Environmental variables(OLLAMA_GPU_MEMORY):
OLLAMA_GPU_MEMORY=6144
OLLAMA_NUM_GPU=1
ZES_ENABLE_SYSMAN=1
Without using ipex-llm, you can use Olama to run DeepSeek-R1- 14B normally, but without using a GPU.
How can I configure to use a GPU for Olama inference (DeepSeek-R1: 14b)? Thank you.
(UR_RESULT_ERROR_OUT_OF_DEVICE_MEMORY) in your log means out of memory. Pure CPU can use all your memory, but iGPU can only share half of total memory.
(UR_RESULT_ERROR_OUT_OF_DEVICE_MEMORY)in your log means out of memory. Pure CPU can use all your memory, but iGPU can only share half of total memory.
Thank you, I have identified this issue.
I can switch to DeepSeeker R1:7B and it will run normally.
If using pure CPU inference, DeepSeeker R1:14B can be used smoothly.

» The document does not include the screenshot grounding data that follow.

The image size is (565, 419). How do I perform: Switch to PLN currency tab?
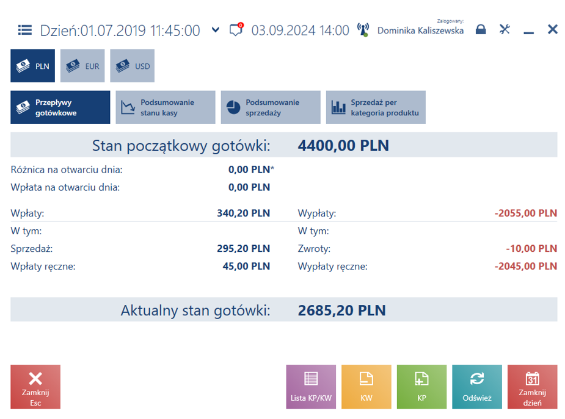[x=33, y=66]
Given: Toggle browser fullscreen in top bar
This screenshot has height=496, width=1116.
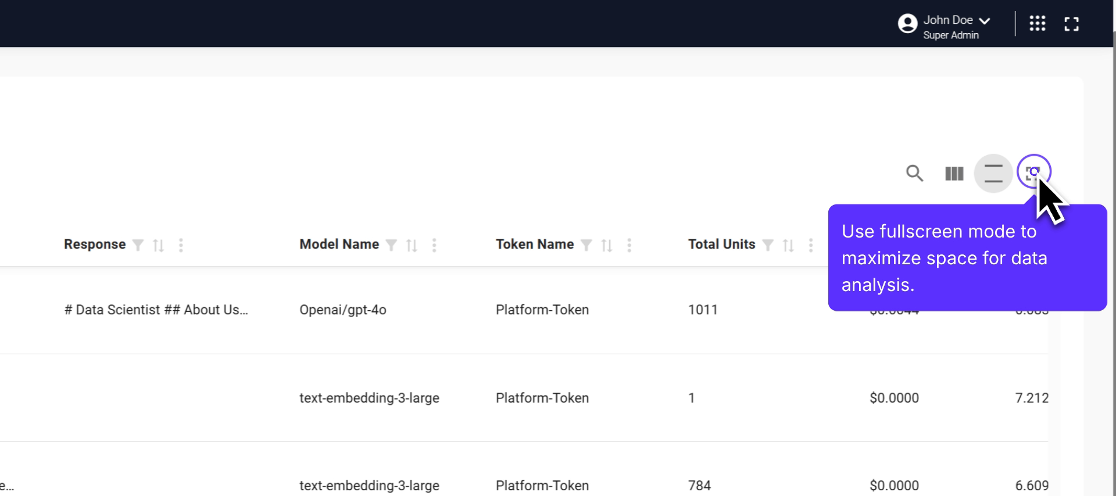Looking at the screenshot, I should (x=1071, y=24).
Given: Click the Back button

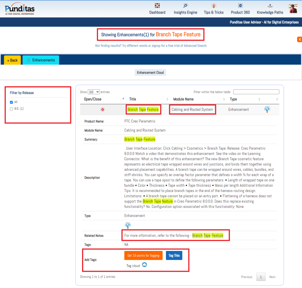Looking at the screenshot, I should click(12, 60).
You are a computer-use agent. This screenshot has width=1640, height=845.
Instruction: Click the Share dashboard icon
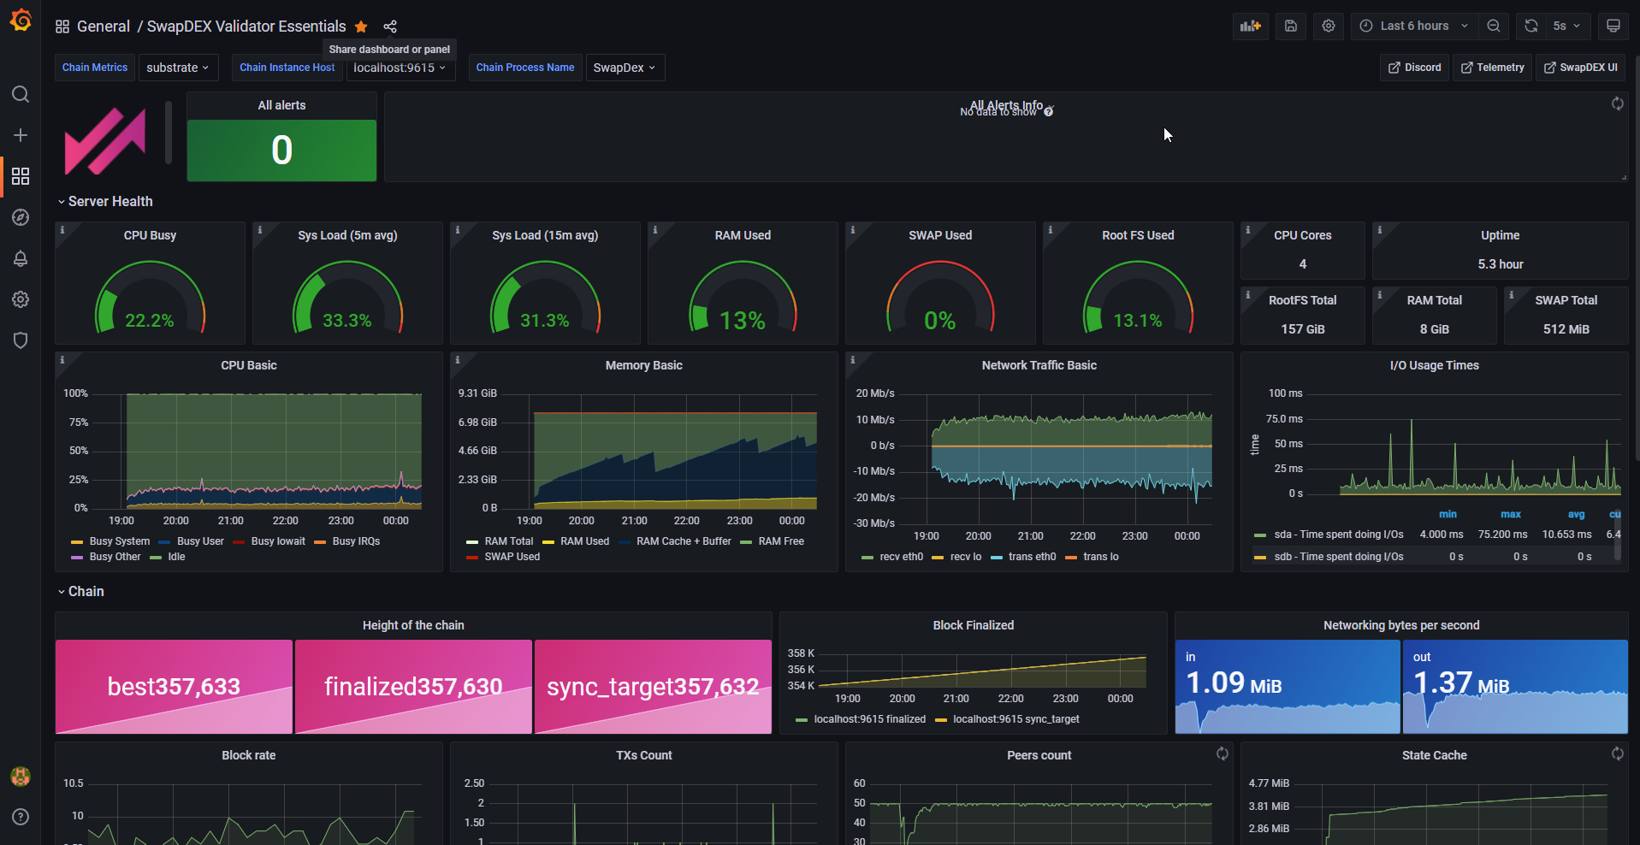[x=390, y=27]
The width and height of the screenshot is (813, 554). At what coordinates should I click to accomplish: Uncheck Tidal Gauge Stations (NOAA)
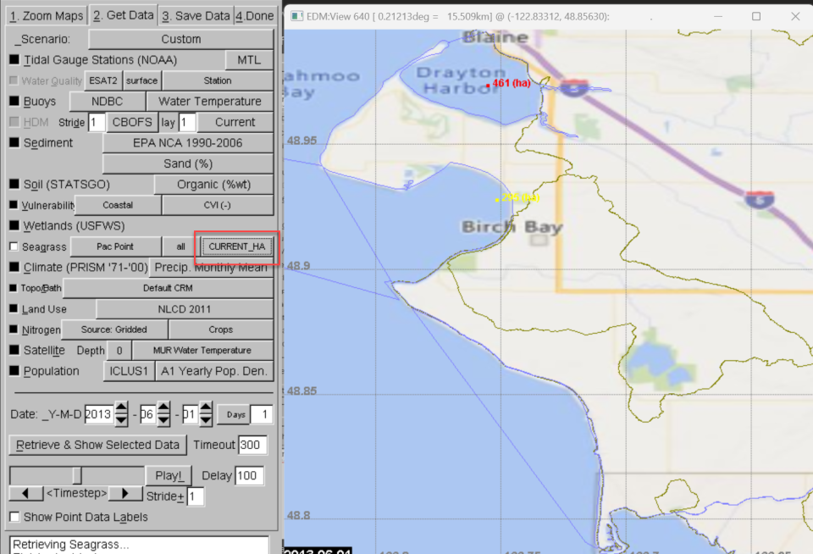[x=14, y=60]
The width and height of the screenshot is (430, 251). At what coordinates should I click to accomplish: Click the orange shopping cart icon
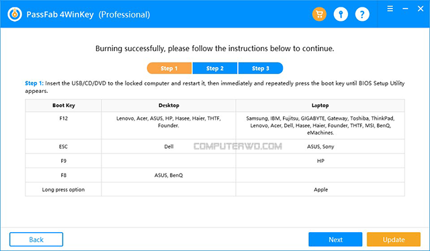click(x=319, y=14)
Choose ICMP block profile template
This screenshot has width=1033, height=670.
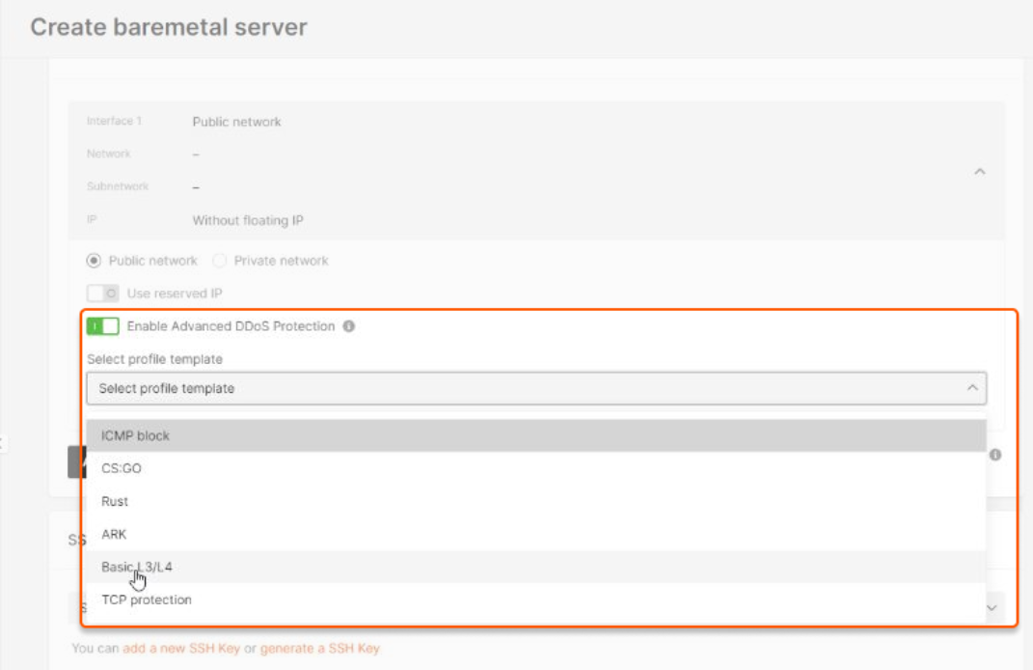[536, 436]
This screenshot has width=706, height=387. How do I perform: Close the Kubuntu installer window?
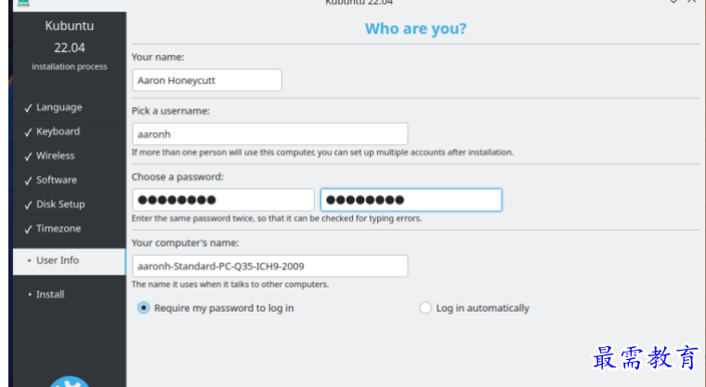(692, 3)

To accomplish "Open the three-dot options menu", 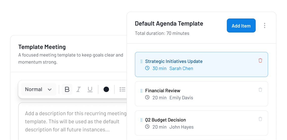I will [264, 26].
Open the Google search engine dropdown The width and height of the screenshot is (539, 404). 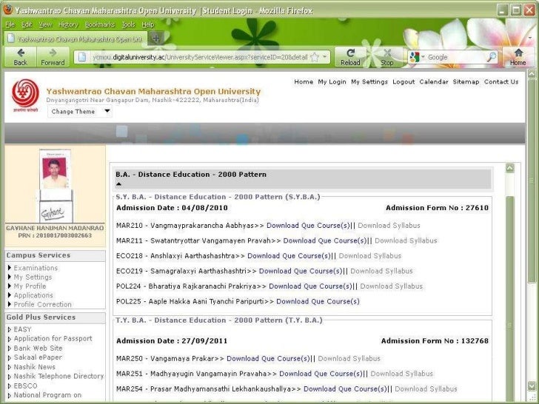tap(418, 57)
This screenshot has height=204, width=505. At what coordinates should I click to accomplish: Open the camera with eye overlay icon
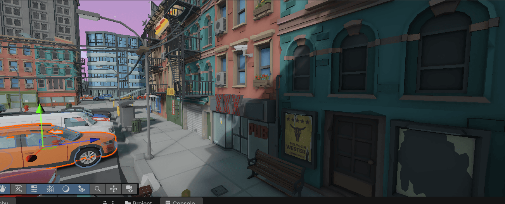130,189

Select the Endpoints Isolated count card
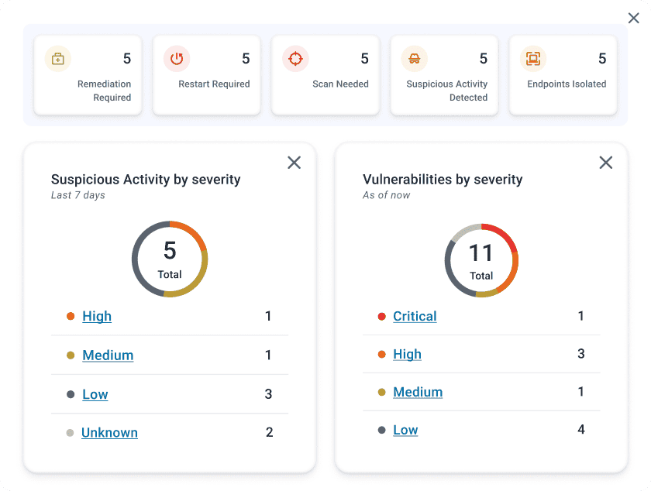tap(563, 75)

My computer has an integrated graphics card. If I purchase a new Intel graphics card (with larger memory), can I infer larger models? (For example: DeepSeek-R1:32B, Or QwQ-32B, can these two models run with 48GB of video memory
The computer configuration is as follows:
Yes, you can run larger models with a dedicated GPU but there are no consumer options with 48GB memory.